74.In relation to the above attribute, the appellant was not convinced at all about the ability of the appeal trial judge in making sound, just, and erroneous-free orders.
75.Hence, the appellant is now seeking order from this Honourable Court that His Honourable Justice Strickland hereby shall disqualify himself in any current or future proceeding in case(s) involves Mr Tedja as his competence, independency, impartiality, and accountability are reasonably being questioned;
76.Still in relation to competence and accountability issues, the appellant is now seeking order from this Honourable Court that any reserve for cost order shall be set aside completely.
(Errors and omissions as per original)
The fact of the matter is that the husband has not provided one piece of evidence that demonstrates apprehended bias on my part, and thus his application must be dismissed.
I make two further comments. First, it is again apparent that the gravamen of the husband’s complaint is that he does not like the decisions that I have made in his previous matters. Secondly, the fundamental mistake that the husband makes is that he fails to appreciate that the test is objective, and not subjective, and that can be seen in paragraphs 73 and 74 of his affidavit set out above.
I now turn to the appeal.
The appeal
Plainly, as her Honour said in [23], the result of the husband’s application depended upon on what was in the best interests of the children, and the question became which was greater, the risk of the husband not returning the children to Australia, or the benefit of them being permitted to travel.

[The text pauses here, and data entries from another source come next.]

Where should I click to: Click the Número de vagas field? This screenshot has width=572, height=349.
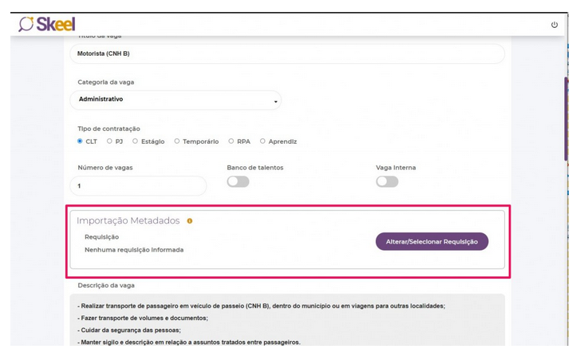(x=138, y=186)
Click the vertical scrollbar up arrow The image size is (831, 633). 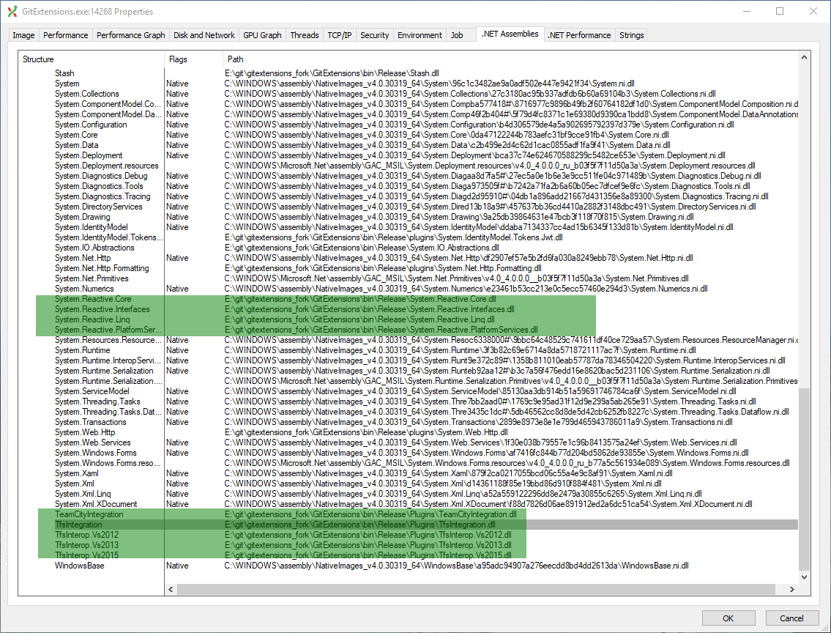[804, 56]
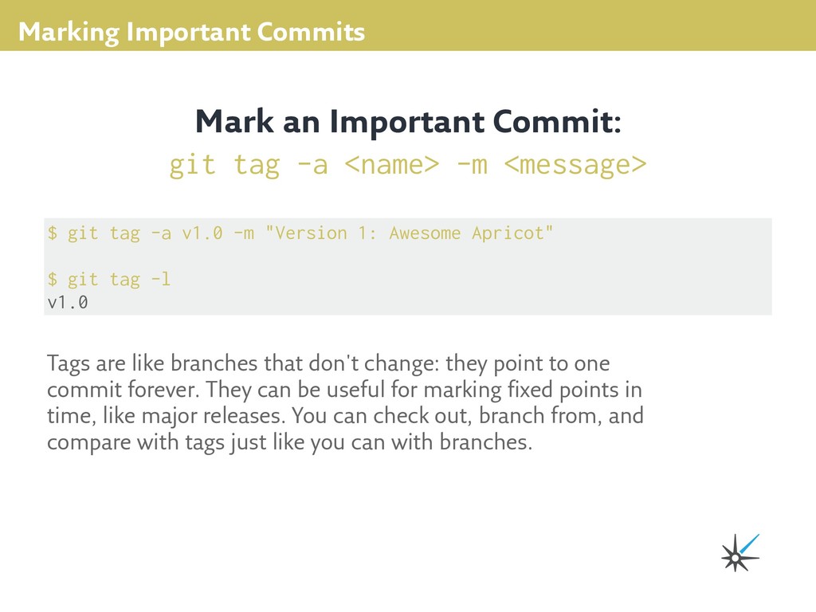Click the '<message>' placeholder in the command

[x=575, y=165]
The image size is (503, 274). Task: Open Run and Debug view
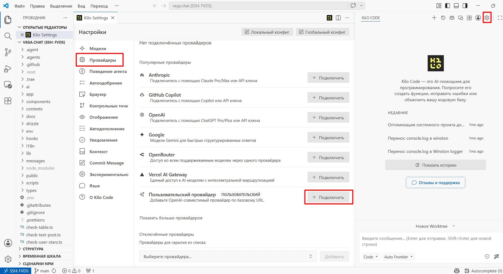(8, 69)
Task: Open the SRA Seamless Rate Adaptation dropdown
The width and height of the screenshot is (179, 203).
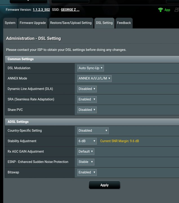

Her Honour concluded as follows:
24.When all the evidence is considered and in particular the Father’s own evidence contained both in his Affidavit sworn 3 June 2016 and in the previous matters that have been before this Court, I am left in little doubt that the Father does not believe himself bound by any orders of this Court, including any Order that I could make that would require his return to Australia with Y and X, whether that be on 13 August 2016 or some later date.
25.Despite the Father’s protestations that he intends Y and X to complete their education in Australia, he concedes he wishes to live in that country. The Father owns no real estate in Australia and whilst he has recently obtained employment, it is very low paid. The Father’s family are in (country omitted) and it is clear that he has very little connection to Australia.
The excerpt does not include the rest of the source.